La parution de trois bandes dessinées sur l’horrible tragédie d’Oradour-sur-Glane – autant de portraits à charge souvent caricaturaux pour les déportés militaires alsaciens – a amené le dramaturge Igor Futterer, auteur de la pièce La Cigogne n’a qu’une tête, unique référence dramaturgique sur la question, à rédiger ce billet d’humeur.

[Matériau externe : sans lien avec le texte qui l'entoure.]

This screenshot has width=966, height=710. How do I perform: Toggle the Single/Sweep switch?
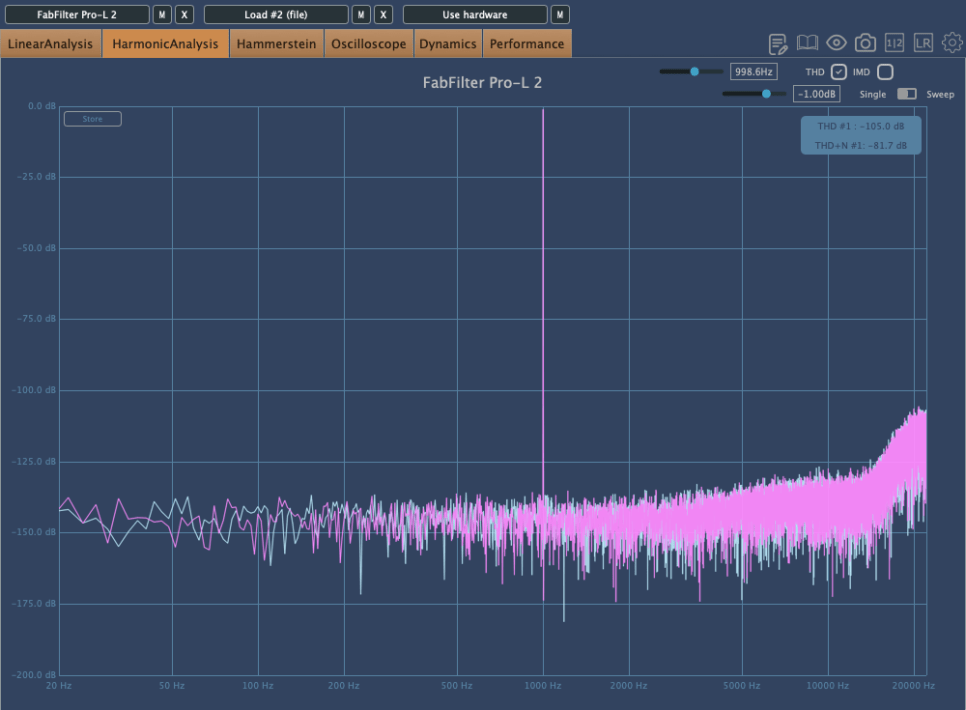(x=906, y=94)
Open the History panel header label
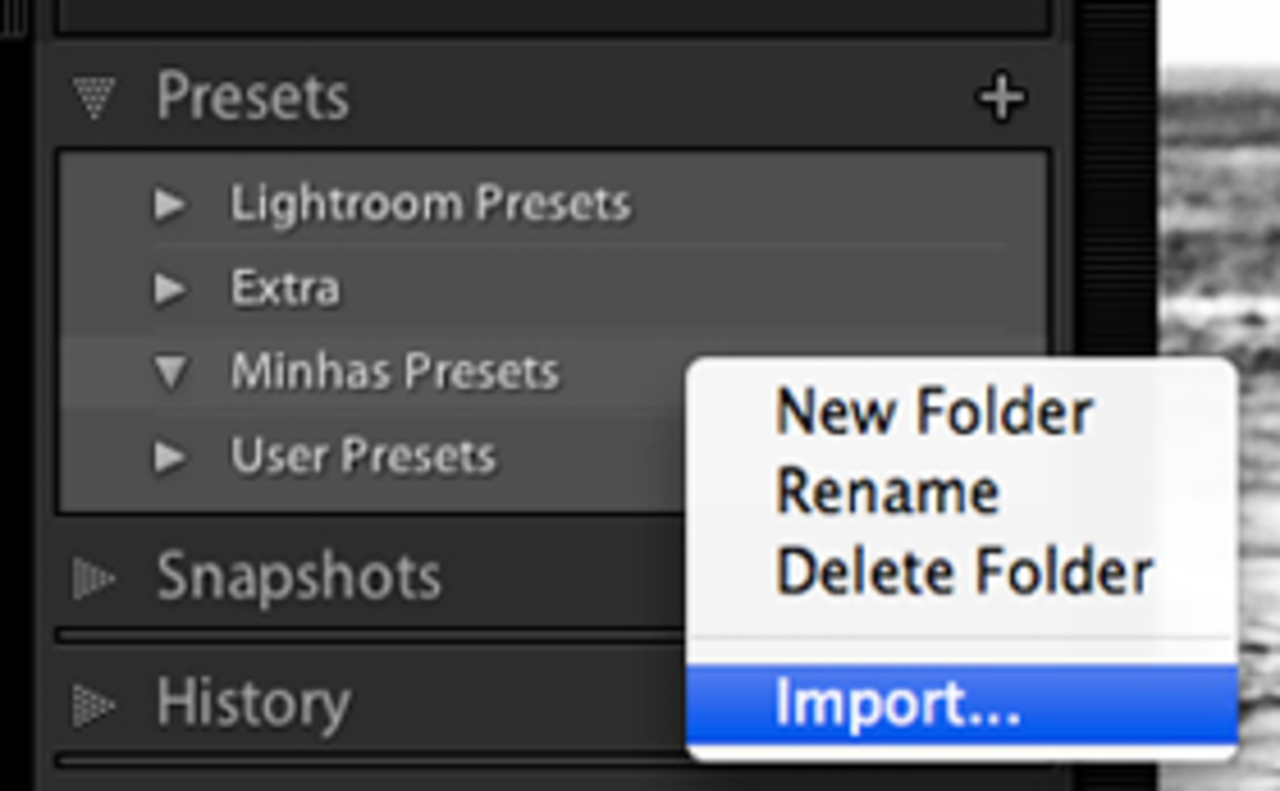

Doit-on encore démontrer, s’il le fallait, la capacité de transmission de la BD mémorielle ? Nul besoin, elle remplit parfaitement son office, quand leurs auteurs n’en sont pas les fossoyeurs par l’instrumentalisation à dessein. Concernant les Alsaciens-Mosellans déportés militaires, il n’avait pas suffi du pathétique Voyage de Marcel Grob (Éditions de Noyelles- Futuropolis, 2018) qui, non content d’empiler les stéréotypes de la « nazisploitation », se singularise par la culpabilité insidieuse et rampante des incorporés de force, avouée ante mortem dans le dernier souffle de la dernière bulle ; que ne voici sur le champ de foire de nos librairies, trois romans graphiques consacrés au massacre d’Oradour-sur-Glane. Oradour. L’innocence assassinée (Éditions Anspach), – Oradour-sur-Glane. 10 juin 1944 (Éditions Petit à petit) et Le dernier témoin d’Oradour-sur-Glane. L’histoire vraie de Robert Hébras (Éditions Harper Collins).
Point commun de ces trois nouveautés, la culpabilité débridée des déportés militaires dans le récit fictionnel, qui atteint son paroxysme dans le vœu pieux de l’appareil pédagogique. Florilège : « …9000 dont beaucoup d’Alsaciens… », « …Vous allez voir de quoi les Alsaciens sont capables. Le sang va couler… », « …800 Alsaciens-Mosellans incorporés pour certains « malgré-eux… » », « …des Alsaciens-Mosellans – qualifiés de « malgré-nous » – sont complices des crimes et exactions commises… ». De grâce… n’en brûlez plus… !!! Pour mémoire et une bonne fois pour toute face au tribunal de l’Histoire : les Alsaciens-Mosellans, déporté(e)s militaires hommes et femmes, ne sont ni coupables, ni responsables et encore moins complices des odieux crimes nazis ! Bien au contraire, ils sont les victimes ultimes et uniques, tant du point de vue physique que psychologique, du mécanisme de perversion nazie exercée sur le territoire national. Le nier reviendrait alors à affirmer que l’entièreté des déportés membres d’un Sonderkommando sont de fait les auxiliaires zélés des nazis dans l’extermination de leurs propres frères et sœurs. Ou plus près de nous, cela reviendrait à dire que la dessinatrice Coco a été la complice volontaire des frères Kouachi dans l’exécution de ses camarades de Charlie Hebdo en donnant le code de la porte blindée pour sauver sa vie…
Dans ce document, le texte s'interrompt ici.